New Microscopy Technique Could Reveal Mechanisms of Cancer

Spatial and time resolutions possible with new mciroscopy tool opens up new areas of cancer research

2 min read

Typically when asked about the role of nanotechnology in treating cancer, people refer to nanoparticle-based drug delivery systems (DDS) that target cancer cells. While these DDS treatments certainly add a new weapon to the arsenal used in the killing of cancer cells, they are still, as George Whitesides has said, our cells. So, killing cancer cells with more targeted poisons remains somewhat problematic.

In some ways a more hopeful, albeit a less immediate, method of addressing cancer with nanotechnology, is the use of microscopy tools for both early detection and unraveling the mechanisms by which cancer develops in us.

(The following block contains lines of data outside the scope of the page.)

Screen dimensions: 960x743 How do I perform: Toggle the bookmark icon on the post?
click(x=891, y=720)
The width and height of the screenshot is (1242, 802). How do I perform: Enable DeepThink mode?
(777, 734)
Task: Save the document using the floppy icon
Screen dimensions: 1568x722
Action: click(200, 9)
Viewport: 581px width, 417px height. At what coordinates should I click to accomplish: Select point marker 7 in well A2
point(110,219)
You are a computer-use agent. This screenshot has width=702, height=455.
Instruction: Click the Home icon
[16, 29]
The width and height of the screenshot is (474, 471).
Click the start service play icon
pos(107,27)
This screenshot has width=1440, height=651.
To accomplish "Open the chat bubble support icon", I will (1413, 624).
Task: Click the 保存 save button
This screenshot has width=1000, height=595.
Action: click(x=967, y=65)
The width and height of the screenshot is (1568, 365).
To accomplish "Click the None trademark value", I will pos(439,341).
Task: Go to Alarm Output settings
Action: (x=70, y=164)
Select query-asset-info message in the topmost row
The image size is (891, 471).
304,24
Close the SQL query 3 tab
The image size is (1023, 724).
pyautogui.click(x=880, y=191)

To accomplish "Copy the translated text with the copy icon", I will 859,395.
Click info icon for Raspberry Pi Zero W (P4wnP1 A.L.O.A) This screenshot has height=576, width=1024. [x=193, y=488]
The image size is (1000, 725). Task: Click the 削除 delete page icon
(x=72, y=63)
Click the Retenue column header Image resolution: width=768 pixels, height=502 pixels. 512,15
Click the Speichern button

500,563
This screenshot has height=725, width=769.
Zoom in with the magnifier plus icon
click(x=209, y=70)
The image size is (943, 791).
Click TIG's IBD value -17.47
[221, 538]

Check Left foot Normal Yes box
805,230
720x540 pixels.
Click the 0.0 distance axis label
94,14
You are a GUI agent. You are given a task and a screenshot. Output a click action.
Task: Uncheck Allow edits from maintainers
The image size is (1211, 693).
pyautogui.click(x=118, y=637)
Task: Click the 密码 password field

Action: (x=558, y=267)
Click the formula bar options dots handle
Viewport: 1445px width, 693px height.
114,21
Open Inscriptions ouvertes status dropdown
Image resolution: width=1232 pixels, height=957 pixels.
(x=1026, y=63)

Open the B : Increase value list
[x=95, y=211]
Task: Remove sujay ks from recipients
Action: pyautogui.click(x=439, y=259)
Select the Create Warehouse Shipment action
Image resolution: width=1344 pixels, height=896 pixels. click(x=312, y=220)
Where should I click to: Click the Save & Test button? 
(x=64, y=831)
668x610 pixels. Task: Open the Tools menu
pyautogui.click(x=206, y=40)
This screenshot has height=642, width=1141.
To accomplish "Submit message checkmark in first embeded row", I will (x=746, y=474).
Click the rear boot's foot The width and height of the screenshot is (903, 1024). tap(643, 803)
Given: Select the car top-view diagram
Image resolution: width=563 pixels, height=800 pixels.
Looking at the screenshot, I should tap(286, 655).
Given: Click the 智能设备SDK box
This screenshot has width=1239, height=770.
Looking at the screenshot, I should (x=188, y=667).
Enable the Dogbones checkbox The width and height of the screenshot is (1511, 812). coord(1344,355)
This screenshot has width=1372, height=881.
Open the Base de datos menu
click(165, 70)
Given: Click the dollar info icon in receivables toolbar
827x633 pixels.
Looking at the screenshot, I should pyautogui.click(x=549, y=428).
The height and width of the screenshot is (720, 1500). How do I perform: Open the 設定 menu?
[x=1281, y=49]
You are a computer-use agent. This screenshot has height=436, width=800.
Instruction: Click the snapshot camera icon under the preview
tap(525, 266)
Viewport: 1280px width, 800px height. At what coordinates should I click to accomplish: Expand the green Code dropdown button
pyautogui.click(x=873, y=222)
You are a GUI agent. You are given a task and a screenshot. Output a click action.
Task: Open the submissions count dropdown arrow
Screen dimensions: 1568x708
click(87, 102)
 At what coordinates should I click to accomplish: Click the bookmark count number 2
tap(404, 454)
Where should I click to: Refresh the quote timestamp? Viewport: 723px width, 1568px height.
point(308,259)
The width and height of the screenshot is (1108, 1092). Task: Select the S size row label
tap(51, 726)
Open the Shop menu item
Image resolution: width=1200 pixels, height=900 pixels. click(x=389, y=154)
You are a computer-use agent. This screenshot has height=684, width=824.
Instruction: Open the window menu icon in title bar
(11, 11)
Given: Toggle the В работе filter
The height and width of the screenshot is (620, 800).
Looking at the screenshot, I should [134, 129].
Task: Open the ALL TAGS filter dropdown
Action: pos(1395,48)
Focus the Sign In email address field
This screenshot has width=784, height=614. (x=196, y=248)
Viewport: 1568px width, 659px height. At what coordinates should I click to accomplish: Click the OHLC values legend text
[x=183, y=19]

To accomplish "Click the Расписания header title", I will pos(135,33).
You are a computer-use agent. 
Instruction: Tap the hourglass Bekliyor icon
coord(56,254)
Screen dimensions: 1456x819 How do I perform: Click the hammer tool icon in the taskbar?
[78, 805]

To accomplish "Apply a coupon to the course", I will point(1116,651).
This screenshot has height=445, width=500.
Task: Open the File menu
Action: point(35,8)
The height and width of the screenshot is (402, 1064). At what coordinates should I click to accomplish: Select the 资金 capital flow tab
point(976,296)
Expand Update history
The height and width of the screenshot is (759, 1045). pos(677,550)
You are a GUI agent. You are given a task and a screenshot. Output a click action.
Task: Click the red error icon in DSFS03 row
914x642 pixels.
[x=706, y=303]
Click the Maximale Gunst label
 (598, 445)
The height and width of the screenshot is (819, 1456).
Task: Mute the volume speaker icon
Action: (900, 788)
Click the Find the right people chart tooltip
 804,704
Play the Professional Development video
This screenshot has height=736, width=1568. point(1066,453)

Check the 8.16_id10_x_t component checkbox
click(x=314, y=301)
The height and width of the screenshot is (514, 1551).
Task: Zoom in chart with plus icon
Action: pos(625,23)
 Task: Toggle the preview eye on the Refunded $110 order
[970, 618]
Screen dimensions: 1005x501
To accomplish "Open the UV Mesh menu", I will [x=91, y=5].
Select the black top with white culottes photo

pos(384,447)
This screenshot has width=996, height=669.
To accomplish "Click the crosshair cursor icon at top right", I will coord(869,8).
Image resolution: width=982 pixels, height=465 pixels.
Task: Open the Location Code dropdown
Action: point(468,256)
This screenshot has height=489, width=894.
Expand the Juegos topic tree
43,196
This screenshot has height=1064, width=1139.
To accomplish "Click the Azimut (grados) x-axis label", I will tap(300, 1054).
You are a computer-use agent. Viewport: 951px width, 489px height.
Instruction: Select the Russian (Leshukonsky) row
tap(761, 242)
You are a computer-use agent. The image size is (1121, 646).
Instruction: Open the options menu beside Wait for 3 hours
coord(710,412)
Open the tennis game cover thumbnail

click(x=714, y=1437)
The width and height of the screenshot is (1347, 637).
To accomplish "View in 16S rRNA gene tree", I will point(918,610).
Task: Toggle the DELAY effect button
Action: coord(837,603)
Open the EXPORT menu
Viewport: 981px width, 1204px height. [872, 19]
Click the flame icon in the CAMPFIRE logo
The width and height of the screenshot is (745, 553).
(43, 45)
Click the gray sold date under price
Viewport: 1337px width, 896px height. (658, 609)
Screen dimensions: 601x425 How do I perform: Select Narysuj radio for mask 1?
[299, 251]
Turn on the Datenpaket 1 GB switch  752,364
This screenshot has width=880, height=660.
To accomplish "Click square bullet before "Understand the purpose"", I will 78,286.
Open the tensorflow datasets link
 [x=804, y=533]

It is in the latter case that Nongjian (N.J.) Tao and his fellow researchers at the Biodesign Institute at Arizona State University have developed a method for improving the spatial information to the microscopy technique known as electrochemical impedance spectroscopy (EIS).

The work that went into developing this technique was published in the journal Nature ChemistryIt seems the researchers have created a hybrid technique that combines EIS with a technique based on surface plasmon resonance (SPR).

The hybrid technique is being dubbed electrochemical impedance microscopy (EIM) and differs from traditional EIS in that it does not measure current but instead employs the plasmon resonance to show the changes in impedance optically.

This development means that it is now “possible to study individual cells, but also resolve subcellular structures and processes without labels, and with excellent detection sensitivity (~2 pS).”

What these characteristics of the new technique enable is made clear in the video below in which researchers at Arizona State University now have the tools they need to look at the chemical modifications of the proteins that wrap up DNA up to control gene expression.

“Lots of people have gene defects that could lead to cancer but few actually get cancer,” explains Dr. Stuart Lindsay, Director, Center for Single Molecule Biophysics, at the Biodesign Institute at ASU. “Cancer is not a disease based on gene defects per se, but rather based on the chemical factors that control gene expression and those are the factors that we want to probe.”